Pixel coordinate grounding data
[Start of section]

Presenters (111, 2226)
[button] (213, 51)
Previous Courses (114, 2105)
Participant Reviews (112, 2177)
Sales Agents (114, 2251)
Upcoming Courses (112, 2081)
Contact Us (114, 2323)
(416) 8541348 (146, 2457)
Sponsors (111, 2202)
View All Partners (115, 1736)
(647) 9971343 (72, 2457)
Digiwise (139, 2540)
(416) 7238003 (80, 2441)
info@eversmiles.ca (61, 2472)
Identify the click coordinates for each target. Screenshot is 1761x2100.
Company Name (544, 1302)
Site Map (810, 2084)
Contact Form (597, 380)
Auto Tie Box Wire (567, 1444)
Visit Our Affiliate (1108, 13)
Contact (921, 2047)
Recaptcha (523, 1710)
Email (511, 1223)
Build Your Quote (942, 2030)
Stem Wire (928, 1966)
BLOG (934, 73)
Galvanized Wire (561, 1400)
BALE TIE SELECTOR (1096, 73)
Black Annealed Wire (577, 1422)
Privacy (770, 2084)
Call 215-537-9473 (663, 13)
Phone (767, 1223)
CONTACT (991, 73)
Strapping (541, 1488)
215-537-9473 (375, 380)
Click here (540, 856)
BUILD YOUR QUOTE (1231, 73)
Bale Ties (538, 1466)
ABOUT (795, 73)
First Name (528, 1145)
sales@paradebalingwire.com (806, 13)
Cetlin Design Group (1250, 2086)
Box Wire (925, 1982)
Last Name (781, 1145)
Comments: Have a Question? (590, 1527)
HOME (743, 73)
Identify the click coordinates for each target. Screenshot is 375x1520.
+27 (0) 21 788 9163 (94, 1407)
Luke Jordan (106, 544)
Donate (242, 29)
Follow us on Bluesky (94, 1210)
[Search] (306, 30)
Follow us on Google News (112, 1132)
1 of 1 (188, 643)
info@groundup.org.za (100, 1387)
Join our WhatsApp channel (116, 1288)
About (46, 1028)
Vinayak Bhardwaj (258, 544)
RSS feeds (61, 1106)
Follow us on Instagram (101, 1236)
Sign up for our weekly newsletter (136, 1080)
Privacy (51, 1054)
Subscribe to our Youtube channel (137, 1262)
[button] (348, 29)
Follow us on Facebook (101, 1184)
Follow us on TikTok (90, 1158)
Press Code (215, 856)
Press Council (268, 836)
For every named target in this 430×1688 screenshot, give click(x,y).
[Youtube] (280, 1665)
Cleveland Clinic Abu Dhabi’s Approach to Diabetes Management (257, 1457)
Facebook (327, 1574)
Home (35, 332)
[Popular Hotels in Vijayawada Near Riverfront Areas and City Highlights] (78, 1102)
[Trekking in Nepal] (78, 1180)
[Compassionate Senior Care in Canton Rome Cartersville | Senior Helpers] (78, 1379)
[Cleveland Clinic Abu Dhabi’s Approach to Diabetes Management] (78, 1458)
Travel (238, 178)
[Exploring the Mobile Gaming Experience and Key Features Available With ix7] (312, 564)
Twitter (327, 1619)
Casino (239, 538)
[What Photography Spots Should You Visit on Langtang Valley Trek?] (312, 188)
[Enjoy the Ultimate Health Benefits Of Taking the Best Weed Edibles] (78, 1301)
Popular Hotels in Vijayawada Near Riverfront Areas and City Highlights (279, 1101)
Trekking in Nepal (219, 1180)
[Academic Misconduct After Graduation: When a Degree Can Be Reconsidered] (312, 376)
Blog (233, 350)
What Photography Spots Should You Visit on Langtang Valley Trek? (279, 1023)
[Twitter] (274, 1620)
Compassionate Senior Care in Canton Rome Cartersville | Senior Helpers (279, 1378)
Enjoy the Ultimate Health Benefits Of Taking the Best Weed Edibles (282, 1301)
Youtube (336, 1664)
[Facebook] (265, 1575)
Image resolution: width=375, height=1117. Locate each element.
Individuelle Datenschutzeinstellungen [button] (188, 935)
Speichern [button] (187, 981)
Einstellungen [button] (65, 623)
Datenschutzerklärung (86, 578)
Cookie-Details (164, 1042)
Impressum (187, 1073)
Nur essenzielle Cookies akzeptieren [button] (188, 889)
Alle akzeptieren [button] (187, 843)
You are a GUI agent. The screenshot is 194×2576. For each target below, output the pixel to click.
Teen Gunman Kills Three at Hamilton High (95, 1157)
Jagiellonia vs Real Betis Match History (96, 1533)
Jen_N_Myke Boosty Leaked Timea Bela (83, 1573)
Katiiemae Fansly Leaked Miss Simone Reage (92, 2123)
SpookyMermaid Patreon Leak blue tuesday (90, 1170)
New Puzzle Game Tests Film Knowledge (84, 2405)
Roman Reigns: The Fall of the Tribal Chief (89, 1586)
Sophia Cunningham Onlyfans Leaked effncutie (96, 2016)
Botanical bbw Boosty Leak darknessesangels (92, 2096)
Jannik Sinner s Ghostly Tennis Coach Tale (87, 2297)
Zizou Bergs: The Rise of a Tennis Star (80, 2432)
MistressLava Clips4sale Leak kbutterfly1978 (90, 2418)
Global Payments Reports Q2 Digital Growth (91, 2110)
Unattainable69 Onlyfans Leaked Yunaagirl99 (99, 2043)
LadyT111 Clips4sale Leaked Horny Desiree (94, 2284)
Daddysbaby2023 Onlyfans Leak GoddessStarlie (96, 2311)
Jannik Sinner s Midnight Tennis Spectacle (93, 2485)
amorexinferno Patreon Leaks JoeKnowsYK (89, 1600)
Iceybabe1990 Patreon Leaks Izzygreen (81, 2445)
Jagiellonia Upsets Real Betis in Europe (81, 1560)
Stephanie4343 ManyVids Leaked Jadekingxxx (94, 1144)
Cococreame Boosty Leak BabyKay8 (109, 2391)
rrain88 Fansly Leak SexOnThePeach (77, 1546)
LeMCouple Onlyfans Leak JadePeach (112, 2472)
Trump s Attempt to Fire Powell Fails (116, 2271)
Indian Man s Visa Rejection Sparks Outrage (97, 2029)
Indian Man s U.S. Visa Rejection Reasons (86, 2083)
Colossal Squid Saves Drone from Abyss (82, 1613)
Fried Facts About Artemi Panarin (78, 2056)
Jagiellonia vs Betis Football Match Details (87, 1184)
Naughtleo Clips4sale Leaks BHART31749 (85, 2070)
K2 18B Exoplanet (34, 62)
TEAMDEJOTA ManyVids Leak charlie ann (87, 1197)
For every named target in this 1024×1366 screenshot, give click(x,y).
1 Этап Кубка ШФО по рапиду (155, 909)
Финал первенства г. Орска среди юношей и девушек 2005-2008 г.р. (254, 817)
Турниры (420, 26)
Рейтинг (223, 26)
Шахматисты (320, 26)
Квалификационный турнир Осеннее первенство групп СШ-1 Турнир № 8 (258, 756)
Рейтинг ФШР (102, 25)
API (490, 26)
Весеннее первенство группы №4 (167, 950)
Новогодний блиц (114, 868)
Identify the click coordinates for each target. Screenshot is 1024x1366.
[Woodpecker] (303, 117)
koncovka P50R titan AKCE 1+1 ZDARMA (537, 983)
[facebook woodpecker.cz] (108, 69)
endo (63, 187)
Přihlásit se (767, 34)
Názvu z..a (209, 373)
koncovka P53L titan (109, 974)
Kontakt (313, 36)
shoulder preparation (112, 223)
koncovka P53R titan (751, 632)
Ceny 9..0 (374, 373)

[End of section]

> **Your goal**
Determine how many lines of the data include the word "Enjoy". Reply with the count and no other text.

> **Written answer**
2